Description
Hello
I am trying to train the model for my custom data of just 200-300 images. Our dataset generation is in the process so, I am just setting up the grounds to train this model for my custom data. I have a single GPU for training and I want to use Mobilenet.
The command I run is:
python3 train.py --gpus 0 --cfg config/custom-mobilenetv2dilated-c1_deepsup.yaml
but I encounter the following error. Can you please help me out with this?

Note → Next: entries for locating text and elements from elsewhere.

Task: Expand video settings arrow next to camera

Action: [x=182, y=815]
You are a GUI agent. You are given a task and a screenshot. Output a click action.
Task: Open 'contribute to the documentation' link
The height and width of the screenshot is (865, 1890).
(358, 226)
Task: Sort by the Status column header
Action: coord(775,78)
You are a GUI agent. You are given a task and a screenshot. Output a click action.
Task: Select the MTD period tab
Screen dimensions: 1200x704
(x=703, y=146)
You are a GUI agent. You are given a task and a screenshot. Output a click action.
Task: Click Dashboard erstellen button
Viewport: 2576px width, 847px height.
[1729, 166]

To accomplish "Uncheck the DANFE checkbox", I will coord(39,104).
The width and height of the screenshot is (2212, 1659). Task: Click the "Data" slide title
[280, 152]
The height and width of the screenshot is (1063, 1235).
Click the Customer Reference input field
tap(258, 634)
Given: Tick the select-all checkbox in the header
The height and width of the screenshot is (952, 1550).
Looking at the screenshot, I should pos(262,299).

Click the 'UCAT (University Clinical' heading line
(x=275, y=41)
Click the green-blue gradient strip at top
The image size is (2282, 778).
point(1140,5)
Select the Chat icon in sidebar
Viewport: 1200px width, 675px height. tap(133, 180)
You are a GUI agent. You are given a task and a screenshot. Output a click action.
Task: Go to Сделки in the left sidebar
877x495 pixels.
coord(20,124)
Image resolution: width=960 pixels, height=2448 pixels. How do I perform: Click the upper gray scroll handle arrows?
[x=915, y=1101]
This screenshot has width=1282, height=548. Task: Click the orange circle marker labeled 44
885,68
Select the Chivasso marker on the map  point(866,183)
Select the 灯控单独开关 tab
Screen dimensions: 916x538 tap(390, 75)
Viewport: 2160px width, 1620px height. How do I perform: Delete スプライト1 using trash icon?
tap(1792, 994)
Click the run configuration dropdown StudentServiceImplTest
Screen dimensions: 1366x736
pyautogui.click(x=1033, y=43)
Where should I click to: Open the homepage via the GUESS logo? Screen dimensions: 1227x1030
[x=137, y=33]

[2023-04-13 01:45:10,405 INFO train.py line 240 26317] Loaded configuration file config/custom-mobilenetv2dilated-c1_deepsup.yaml
[2023-04-13 01:45:10,405 INFO train.py line 241 26317] Running with config:
DATASET:
imgMaxSize: 1000
imgSizes: (300, 375, 450, 525, 600)
list_train: ./data/training.odgt
list_val: ./data/validation.odgt
num_class: 3
padding_constant: 8
random_flip: True
root_dataset: ./data/
segm_downsampling_rate: 8
DIR: ckpt/custom-mobilenetv2dilated-c1_deepsup
MODEL:
arch_decoder: c1_deepsup
arch_encoder: mobilenetv2dilated
fc_dim: 320
weights_decoder:
weights_encoder:
TEST:
batch_size: 1
checkpoint: epoch_20.pth
result: ./
TRAIN:
batch_size_per_gpu: 3
beta1: 0.9
deep_sup_scale: 0.4
disp_iter: 20
epoch_iters: 5000
fix_bn: False
lr_decoder: 0.02
lr_encoder: 0.02
lr_pow: 0.9
num_epoch: 20
optim: SGD
seed: 304
start_epoch: 0
weight_decay: 0.0001
workers: 16
VAL:
batch_size: 1
checkpoint: epoch_20.pth
visualize: False
[2023-04-13 01:45:10,405 INFO train.py line 246 26317] Outputing checkpoints to: ckpt/custom-mobilenetv2dilated-c1_deepsup
samples: 135
1 Epoch = 5000 iters
Traceback (most recent call last):
File "train.py", line 273, in
main(cfg, gpus)
File "train.py", line 200, in main
train(segmentation_module, iterator_train, optimizers, history, epoch+1, cfg)
File "train.py", line 32, in train
batch_data = next(iterator)
File "/home/e/anaconda3/lib/python3.8/site-packages/torch/utils/data/dataloader.py", line 435, in next
data = self._next_data()
File "/home/e/anaconda3/lib/python3.8/site-packages/torch/utils/data/dataloader.py", line 1085, in _next_data
return self._process_data(data)
File "/home/e/anaconda3/lib/python3.8/site-packages/torch/utils/data/dataloader.py", line 1111, in _process_data
data.reraise()
File "/home/e/anaconda3/lib/python3.8/site-packages/torch/_utils.py", line 428, in reraise
raise self.exc_type(msg)
AssertionError: Caught AssertionError in DataLoader worker process 0.
Original Traceback (most recent call last):
File "/home/e/anaconda3/lib/python3.8/site-packages/torch/utils/data/_utils/worker.py", line 198, in _worker_loop
data = fetcher.fetch(index)
File "/home/e/anaconda3/lib/python3.8/site-packages/torch/utils/data/_utils/fetch.py", line 44, in fetch
data = [self.dataset[idx] for idx in possibly_batched_index]
File "/home/e/anaconda3/lib/python3.8/site-packages/torch/utils/data/_utils/fetch.py", line 44, in
data = [self.dataset[idx] for idx in possibly_batched_index]
File "/home/e/semantic-segmentation-pytorch-copy/mit_semseg/dataset.py", line 162, in getitem
assert(segm.mode == "L")
AssertionError